Akhirnya aku dan beberapa adik tingkatku masuk ke Rumah Pipa. Di dalamnya ada rumah cermin yang membuat kami tersesat. Malunya, kami ternyata malah keluar di pintu tempat kami masuk tadi. Mas2 yang jaga langsung bilang, “Mas, keluarnya bukan lewat sini.”. Pengunjung lainnya yang antre di luar langsung ketawa. Kami pun dengan malu masuk lagi. Apalagi pas keluar tadi, salah satu temenku yang ada di depan dengan pede-nya nyeletuk, “Yee berhasil keluar tanpa basah!”. Akhirnya sambil cekakakan mengingat momen memalukan tadi, kami nemuin jalan keluar yang sebenarnya dan harus puas keluar dengan basah kuyub. Aku langsung marahin temenku yang tadi nyaranin kami masuk, “Katanya basah dikit, kok aku basah banyak???”
Sekitar jam 2, kami lalu menukarkan voucher kami dengan makanan. Aku memilih nasi goreng katsu yang enak banget. Pas kami makan, kami ketawa2 dengar pengumuman anak ilang. Eh, belum begitu lama , kami langsung dapat karma. Tiba-tiba terdengar pengumuman, “Bagi rombongan KMK St. Theresia Solo, ditunggu ketua rombongan di pintu keluar.”. Wah itu kan kami! Ternyata bus sudah mau berangkat. Akhirnya setelah sempat mampir sebentar membeli oleh-oleh kerupuk , kami hujan-hujanan menuju bus.

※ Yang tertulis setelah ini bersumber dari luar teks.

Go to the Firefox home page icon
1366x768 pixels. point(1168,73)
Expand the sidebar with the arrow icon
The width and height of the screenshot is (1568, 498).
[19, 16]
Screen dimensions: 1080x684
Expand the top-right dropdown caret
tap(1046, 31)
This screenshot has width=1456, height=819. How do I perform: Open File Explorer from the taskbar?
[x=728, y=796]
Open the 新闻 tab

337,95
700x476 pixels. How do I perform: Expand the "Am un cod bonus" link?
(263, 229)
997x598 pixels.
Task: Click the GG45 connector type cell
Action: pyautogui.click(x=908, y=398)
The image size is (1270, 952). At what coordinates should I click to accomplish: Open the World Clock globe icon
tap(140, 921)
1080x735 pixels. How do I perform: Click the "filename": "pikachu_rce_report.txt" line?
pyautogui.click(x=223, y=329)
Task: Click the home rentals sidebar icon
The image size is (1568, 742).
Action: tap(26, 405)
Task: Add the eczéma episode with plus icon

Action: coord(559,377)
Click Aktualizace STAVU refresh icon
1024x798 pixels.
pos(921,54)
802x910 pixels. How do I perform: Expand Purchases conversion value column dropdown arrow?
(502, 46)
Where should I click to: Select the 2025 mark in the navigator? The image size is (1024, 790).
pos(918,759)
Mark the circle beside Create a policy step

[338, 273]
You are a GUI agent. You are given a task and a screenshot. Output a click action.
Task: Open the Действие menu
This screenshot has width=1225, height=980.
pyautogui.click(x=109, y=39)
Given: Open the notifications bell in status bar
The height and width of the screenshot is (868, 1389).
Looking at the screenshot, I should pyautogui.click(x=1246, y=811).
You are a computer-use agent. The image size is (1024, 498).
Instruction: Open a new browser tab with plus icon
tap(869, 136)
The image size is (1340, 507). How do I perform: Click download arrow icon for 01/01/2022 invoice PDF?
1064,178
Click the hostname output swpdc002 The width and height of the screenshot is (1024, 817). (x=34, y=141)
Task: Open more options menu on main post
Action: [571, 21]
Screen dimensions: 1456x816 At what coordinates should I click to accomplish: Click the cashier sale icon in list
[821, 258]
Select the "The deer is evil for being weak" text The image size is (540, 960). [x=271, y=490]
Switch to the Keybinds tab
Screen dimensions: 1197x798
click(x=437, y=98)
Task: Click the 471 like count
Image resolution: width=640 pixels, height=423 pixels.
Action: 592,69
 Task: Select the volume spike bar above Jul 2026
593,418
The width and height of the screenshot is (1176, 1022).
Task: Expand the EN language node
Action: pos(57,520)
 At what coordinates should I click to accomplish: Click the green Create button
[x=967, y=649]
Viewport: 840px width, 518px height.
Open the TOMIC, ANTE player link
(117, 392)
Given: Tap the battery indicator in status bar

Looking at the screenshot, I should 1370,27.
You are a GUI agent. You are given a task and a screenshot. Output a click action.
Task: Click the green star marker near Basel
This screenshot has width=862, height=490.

Pulangnya kami diguyur hujan. Entah karena akibat naek tornado tadi, perutku jadi terasa mual. Padahal aku jarang mabuk naik bus sebelumnya. Setelah minum obat, akhirnya aku mencoba tidur. Lagi-lagi ada cobaan datang menerpa. Di Nganjuk, bus kami kembali berhenti. Ternyata aki bus kami mati sehingga AC dan lampu bus ikut mati. Karena berbahaya naik bus malam2 dg lampu mati (ya iyalah), akhirnya kami menunggu beberapa lama sementara aki diperbaiki. Anak-anak yang lain lebih memilih duduk-duduk di luar seperti pengungsi korban banjir di Thailand, namun aku lebih memilih tidur di dalam bus.
Alhasil, rencana kami sampai di Solo pukul 9 malam molor menjadi jam 12 malam. Akupun terpaksa menginap di kost salah satu temanku (again, yg dr Kediri). Aku sih nyantai soalnya Senin aku ambil cuti, tapi aku agak kasian juga sama adik2 tingkatku yang besoknya masih harus kuliah, praktikum, bahkan ada yang kuis. Tapi, ya itulah resiko anak kuliah. Lagian pengalaman kayak gini nggak bakal bisa diganttin oleh apapun dan bakal kita kenang terus seumur hidup. Bener nggak guys?